Tom Denton
- Date of birth: 13 February 1988 (age 37)
- Place of birth: York, England
- Height: 1.98 m (6 ft 6 in)
- Weight: 115 kg (18 st 2 lb)

Rugby union career
- Position(s): Lock

Senior career
- Years: Team / Apps / (Points)
- 2006–2012: Leeds Carnegie / 60 / (10)
- 2012–2016: Leinster / 40 / (10)
- 2016–2018: Gloucester / 7 / (0)
- 2018–: Ealing Trailfinders / 6 / (0)
- Correct as of 16 March 2019

= Tom Denton (rugby union) =

English rugby union footballer

Tom Denton (born 13 February 1988) is an English rugby union player for Ealing Trailfinders in the Aviva Premiership, playing as a lock.
Denton represented Leeds Carnegie in the Premiership and Championship. The 6' 6" lock signed with Leeds in 2006 and played for two seasons in the academy team while the senior side was under the stewardship of former England coach Stuart Lancaster.

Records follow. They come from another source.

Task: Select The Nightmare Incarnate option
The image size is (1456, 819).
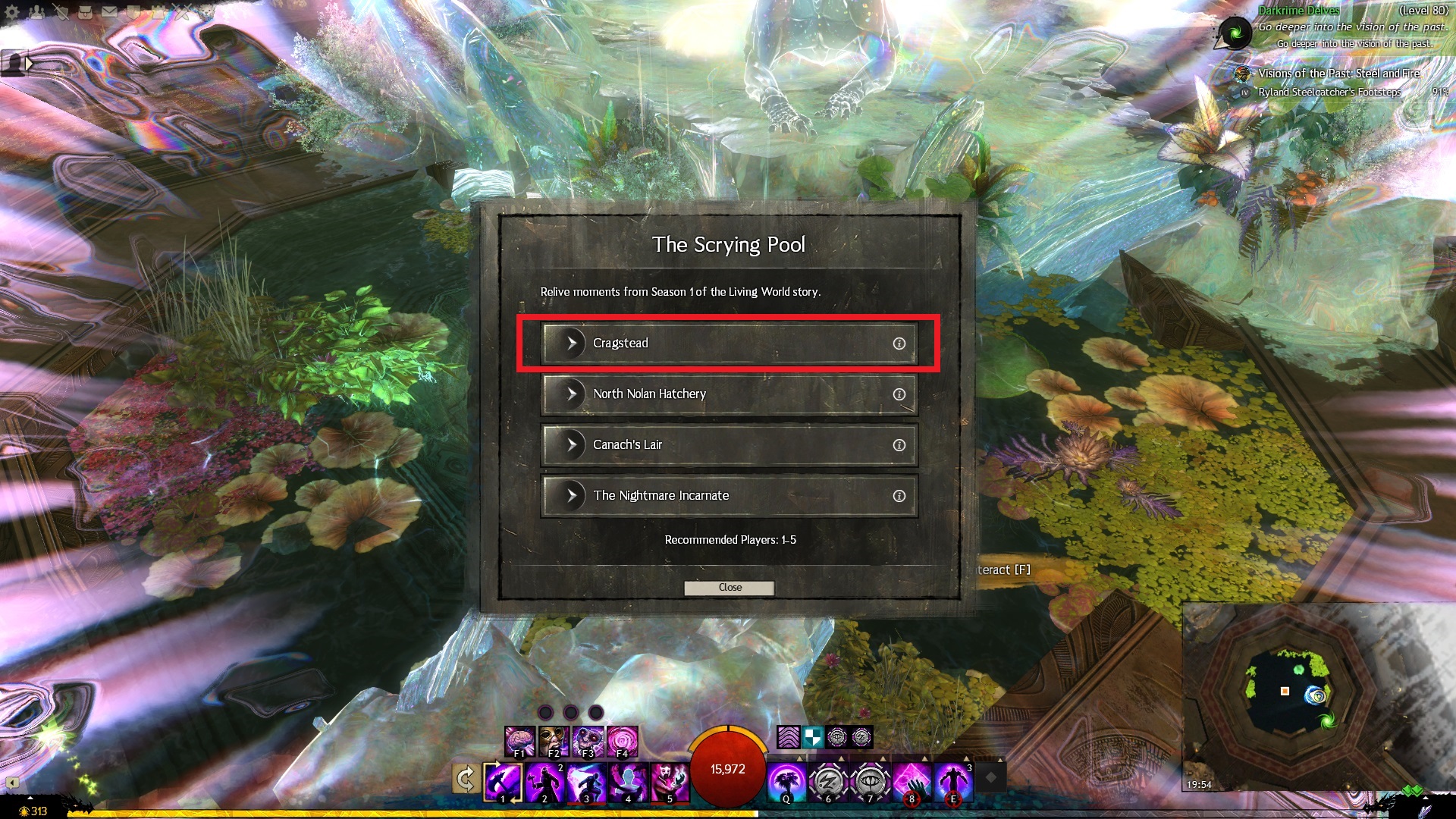Action: 728,496
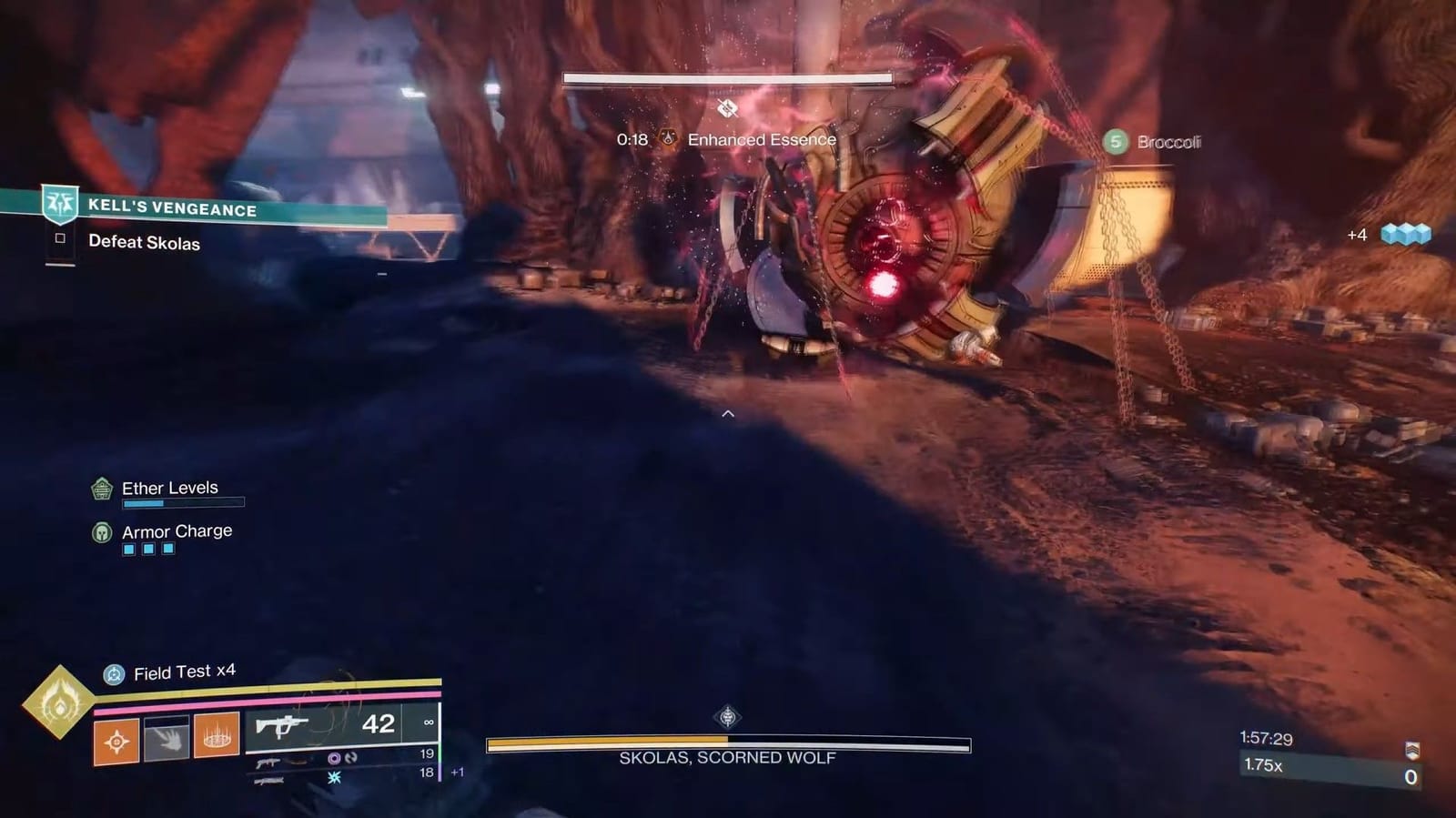Screen dimensions: 1456x818
Task: Toggle the Defeat Skolas objective checkbox
Action: tap(60, 238)
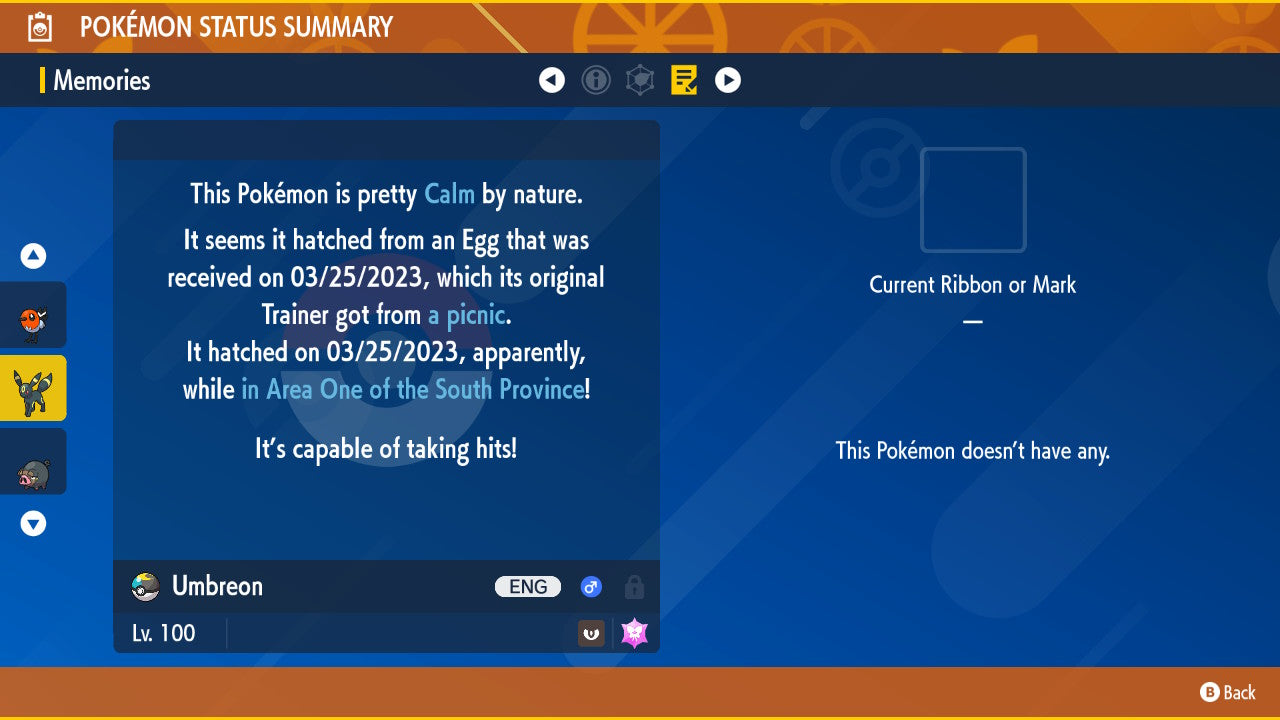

The former club rugby player with Malton and Norton RUFC was named Leeds' Academy Player in 2007. His debut season was in 2008/09, playing his first competitive game, as a 20-year-old, in a home win over Nottingham.
The last of his 60 appearances for Leeds was in March 2011 in a match against Rotherham Titans.

Denton signed for Pro12 side Leinster in the summer of 2011 and made his debut on 1 September away to Scarlets. He is Irish qualified.
His first points were scored in a match against Zebre in April 2013 in which Denton scored a try.

Denton signed for Gloucester Rugby ahead of the 2016/17 season. On 6 April 2018, Denton leaves Gloucester to join RFU Championship side Ealing Trailfinders on a two-year deal from the 2018–19 season.